I'll be bringing it with me to ReaderCon next week, and possibly to other events over the summer.  But something bigger looms in October.

Because my second news is that I was accepted to Viable Paradise! VP is one of the most prestigious F/SF workshops in America, hosted by Patrick and Teresa Nielsen Hayden, Elizabeth Bear, Steven Gould (Jumper, not punctuated equilibrium) and a roster of professional authors.

I have to thank Moses Siregar III for turning me onto VP in the first place, and Theresa Bazelli for encouraging me to submit for this Fall. Some of the authors to emerge from the program are the top of the field, and I'm too excited to go dive deep into fiction with the hosts in October. I'm working out travel arrangements now.

What a day. There can't be many like it in a year or a decade, but I'm extremely privileged to get just one. Thanks to everyone who's extended their support over the years. I'm doing as much with it as I can.

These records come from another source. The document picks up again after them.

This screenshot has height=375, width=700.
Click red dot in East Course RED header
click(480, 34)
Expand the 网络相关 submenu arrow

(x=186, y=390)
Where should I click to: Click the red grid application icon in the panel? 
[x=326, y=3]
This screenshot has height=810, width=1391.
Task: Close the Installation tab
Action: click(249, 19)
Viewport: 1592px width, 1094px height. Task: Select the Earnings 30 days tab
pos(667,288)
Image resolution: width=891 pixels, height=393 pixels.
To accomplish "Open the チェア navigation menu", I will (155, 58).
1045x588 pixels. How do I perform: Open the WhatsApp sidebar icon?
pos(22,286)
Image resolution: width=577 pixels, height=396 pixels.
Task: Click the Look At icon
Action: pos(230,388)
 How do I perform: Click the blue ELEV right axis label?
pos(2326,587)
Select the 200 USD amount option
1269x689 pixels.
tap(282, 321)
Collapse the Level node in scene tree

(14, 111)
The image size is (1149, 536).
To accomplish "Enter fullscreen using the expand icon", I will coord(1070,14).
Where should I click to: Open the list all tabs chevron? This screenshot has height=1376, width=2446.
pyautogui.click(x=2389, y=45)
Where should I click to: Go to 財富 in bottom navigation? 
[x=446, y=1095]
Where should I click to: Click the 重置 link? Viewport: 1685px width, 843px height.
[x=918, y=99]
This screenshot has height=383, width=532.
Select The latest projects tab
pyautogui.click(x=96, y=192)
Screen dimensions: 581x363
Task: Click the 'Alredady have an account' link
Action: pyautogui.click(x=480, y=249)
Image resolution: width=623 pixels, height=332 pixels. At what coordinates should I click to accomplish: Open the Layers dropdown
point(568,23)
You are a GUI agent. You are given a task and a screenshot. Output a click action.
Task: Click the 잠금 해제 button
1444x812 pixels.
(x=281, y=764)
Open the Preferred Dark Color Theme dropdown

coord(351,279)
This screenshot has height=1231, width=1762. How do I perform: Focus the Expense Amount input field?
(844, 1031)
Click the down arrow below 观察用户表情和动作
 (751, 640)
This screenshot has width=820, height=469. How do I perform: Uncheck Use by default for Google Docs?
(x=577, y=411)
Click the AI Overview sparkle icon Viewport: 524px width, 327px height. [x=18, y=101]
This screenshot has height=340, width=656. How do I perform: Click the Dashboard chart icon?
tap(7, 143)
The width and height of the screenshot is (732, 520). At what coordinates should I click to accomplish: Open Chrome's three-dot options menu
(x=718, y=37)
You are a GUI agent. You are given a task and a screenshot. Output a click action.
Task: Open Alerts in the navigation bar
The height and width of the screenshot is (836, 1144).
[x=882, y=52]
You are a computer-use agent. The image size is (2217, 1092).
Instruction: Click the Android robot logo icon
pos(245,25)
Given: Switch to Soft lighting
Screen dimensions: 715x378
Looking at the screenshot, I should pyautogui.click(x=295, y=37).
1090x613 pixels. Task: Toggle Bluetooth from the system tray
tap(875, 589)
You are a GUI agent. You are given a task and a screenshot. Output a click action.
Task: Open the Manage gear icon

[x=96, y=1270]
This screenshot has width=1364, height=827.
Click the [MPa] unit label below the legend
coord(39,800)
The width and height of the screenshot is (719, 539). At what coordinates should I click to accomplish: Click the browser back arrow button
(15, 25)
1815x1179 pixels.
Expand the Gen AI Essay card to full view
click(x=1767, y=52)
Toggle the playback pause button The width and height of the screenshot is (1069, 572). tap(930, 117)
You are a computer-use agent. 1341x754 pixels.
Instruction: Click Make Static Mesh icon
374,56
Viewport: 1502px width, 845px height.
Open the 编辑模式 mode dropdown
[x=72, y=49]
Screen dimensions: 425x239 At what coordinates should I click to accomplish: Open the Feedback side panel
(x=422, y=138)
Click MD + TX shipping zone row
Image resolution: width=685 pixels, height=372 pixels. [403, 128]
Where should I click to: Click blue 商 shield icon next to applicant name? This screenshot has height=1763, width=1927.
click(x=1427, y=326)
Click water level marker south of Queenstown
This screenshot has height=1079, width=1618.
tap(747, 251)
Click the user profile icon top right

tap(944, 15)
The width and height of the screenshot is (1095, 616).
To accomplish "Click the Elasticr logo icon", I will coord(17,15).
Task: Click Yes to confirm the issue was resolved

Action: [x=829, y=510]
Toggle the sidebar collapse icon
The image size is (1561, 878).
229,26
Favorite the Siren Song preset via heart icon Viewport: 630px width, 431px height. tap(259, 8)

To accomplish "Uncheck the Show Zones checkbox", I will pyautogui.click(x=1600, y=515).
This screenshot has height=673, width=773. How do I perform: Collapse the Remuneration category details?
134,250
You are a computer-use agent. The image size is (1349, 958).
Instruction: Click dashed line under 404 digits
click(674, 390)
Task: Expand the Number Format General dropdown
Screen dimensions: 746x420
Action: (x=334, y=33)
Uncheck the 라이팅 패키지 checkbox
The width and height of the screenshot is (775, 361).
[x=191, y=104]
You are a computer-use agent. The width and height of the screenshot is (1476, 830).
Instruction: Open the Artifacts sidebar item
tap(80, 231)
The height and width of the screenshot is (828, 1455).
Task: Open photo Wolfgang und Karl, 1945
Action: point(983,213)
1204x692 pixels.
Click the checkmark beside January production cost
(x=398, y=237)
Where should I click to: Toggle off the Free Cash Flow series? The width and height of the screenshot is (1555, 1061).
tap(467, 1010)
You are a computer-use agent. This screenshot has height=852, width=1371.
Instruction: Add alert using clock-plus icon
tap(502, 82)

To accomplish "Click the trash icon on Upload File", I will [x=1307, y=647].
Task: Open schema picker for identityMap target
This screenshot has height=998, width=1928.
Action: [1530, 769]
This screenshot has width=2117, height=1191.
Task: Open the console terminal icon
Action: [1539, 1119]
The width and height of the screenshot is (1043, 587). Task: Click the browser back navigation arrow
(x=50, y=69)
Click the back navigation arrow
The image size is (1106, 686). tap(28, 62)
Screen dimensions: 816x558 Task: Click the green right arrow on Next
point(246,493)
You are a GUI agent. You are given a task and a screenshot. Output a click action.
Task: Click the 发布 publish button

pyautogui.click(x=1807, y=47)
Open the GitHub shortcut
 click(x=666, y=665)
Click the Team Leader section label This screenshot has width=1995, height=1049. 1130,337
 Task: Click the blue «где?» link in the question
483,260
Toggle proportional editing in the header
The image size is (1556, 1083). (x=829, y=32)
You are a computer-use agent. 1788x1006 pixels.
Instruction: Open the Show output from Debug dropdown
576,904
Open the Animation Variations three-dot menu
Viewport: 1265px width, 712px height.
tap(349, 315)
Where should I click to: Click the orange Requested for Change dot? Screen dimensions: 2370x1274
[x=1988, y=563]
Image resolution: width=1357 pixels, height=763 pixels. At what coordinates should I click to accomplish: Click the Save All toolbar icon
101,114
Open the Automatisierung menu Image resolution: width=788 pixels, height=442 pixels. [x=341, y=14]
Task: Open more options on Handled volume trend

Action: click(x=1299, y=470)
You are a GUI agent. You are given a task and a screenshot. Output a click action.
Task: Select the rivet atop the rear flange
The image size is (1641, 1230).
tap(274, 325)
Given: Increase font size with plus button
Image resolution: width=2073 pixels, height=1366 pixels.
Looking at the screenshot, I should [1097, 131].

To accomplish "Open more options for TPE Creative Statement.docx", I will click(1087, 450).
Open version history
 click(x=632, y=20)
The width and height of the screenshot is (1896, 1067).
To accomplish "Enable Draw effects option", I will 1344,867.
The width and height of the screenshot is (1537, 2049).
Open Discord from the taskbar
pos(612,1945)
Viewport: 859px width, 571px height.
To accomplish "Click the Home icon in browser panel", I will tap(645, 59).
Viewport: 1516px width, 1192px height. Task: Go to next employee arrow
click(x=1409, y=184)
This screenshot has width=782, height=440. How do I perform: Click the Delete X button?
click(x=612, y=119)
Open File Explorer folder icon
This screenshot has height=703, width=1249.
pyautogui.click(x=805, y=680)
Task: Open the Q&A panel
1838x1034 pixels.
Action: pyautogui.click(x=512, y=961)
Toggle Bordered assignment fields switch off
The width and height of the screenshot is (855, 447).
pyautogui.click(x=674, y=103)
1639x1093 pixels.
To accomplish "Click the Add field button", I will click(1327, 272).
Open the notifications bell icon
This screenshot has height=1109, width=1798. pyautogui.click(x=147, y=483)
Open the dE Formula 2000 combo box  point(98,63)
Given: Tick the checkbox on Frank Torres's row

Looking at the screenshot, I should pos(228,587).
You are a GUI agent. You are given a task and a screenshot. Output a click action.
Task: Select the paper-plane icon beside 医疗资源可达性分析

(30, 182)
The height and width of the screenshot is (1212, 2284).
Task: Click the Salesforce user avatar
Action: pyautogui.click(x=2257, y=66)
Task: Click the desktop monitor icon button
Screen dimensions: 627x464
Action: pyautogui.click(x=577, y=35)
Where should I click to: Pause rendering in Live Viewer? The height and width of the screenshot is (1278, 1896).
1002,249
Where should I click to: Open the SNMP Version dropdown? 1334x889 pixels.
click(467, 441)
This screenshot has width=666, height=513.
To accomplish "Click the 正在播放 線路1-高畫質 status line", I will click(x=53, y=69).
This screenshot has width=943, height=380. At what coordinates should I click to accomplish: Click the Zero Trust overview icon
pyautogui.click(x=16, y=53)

Now if you'll excuse me, I have to jump up and down a few times.

Sunday, June 30, 2013

Lit Corner: John Vs. Don Quixote

One practice I'm going to change up on The Bathroom Monologues is a weekly Lit corner. This may primarily be a venue for book reviews, because I'm lucky to have read many great books and want to discuss them a little. But Sundays can also be a hub for interviews, big topics in publishing, breakthroughs in my own work and, hopefully, something more interactive. If you have a good name for our reading corner, please, drop it in the Comments.

Picasso showing his penchant for detail.
Let's start with something simple: the weirdest book review I've ever written, for Don Quixote. It was such a journey that I turned my review into a journal of climbing through the text. My mother kept a painting of Quixote in our play room as kids, and today's post is dedicated to her. The novel is a classic that I'm uncertain anyone else has ever actually finished. You'll see why shortly, as well as why I think it's closer to Naruto than anything else.

So, Book Review: Don Quixote by Miguel de Cervantes Saavedra. The full review originally appeared on Goodreads.

Day 1: Here goes nothing. Here come 1,000 pages of translated text. The opening was insufferably cheeky and the origins of Quixote are slower to unravel than a heroic anime. Still, I see promise here, and the reputation earns it a couple hundred pages before I pass a strong judgment.

Day 2: Just finished chapter two. Couldn't help but notice the dope wearing ill-fitting armor, his sidekick riding an ass, and the party attacking wind mills all occurred within the first two chapters. That about sums up the culturally famous parts of the novel, making me wonder how many people in human history made it to page 50.